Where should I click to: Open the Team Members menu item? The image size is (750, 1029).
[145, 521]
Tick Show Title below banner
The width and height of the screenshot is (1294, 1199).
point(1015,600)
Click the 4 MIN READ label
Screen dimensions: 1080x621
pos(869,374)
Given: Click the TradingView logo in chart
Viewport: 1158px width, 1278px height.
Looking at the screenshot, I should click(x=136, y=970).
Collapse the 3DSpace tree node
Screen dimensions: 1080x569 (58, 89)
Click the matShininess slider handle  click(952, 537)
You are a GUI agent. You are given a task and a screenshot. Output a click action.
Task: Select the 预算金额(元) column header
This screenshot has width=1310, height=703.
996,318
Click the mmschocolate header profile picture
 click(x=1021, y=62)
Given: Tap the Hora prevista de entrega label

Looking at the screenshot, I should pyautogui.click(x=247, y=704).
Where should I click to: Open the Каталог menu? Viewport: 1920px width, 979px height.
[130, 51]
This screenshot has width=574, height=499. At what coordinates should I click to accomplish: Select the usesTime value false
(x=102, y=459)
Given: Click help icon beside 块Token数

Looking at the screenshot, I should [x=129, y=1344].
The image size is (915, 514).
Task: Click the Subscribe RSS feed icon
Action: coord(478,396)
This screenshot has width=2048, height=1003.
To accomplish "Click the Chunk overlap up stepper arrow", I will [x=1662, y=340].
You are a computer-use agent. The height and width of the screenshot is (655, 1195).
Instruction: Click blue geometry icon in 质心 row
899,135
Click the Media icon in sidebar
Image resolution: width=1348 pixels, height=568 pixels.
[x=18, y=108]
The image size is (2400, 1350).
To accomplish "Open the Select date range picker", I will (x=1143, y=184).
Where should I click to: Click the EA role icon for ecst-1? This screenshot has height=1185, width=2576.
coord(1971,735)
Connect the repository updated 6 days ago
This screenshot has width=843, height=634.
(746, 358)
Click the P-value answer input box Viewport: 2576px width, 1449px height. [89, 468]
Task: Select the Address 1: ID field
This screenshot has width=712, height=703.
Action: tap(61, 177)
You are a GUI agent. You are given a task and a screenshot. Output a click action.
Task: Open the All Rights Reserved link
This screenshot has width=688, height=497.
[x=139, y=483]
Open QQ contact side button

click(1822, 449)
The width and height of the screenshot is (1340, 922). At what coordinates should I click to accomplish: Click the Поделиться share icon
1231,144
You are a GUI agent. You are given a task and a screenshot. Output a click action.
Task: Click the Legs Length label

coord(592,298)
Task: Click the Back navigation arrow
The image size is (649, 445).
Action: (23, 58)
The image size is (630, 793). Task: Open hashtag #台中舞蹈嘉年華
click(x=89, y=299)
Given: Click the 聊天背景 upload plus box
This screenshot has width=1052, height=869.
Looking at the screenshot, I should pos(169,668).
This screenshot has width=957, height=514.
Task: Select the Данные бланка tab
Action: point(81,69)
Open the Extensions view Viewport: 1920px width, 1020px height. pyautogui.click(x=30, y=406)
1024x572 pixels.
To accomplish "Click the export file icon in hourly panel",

□ □ □

Collect every line of the data that contains the word "menu" and copy each one in full.

• Reply
Where should I click to: Open the Team Members menu item? The image size is (750, 1029).
Where should I click to: Open the Каталог menu? Viewport: 1920px width, 979px height.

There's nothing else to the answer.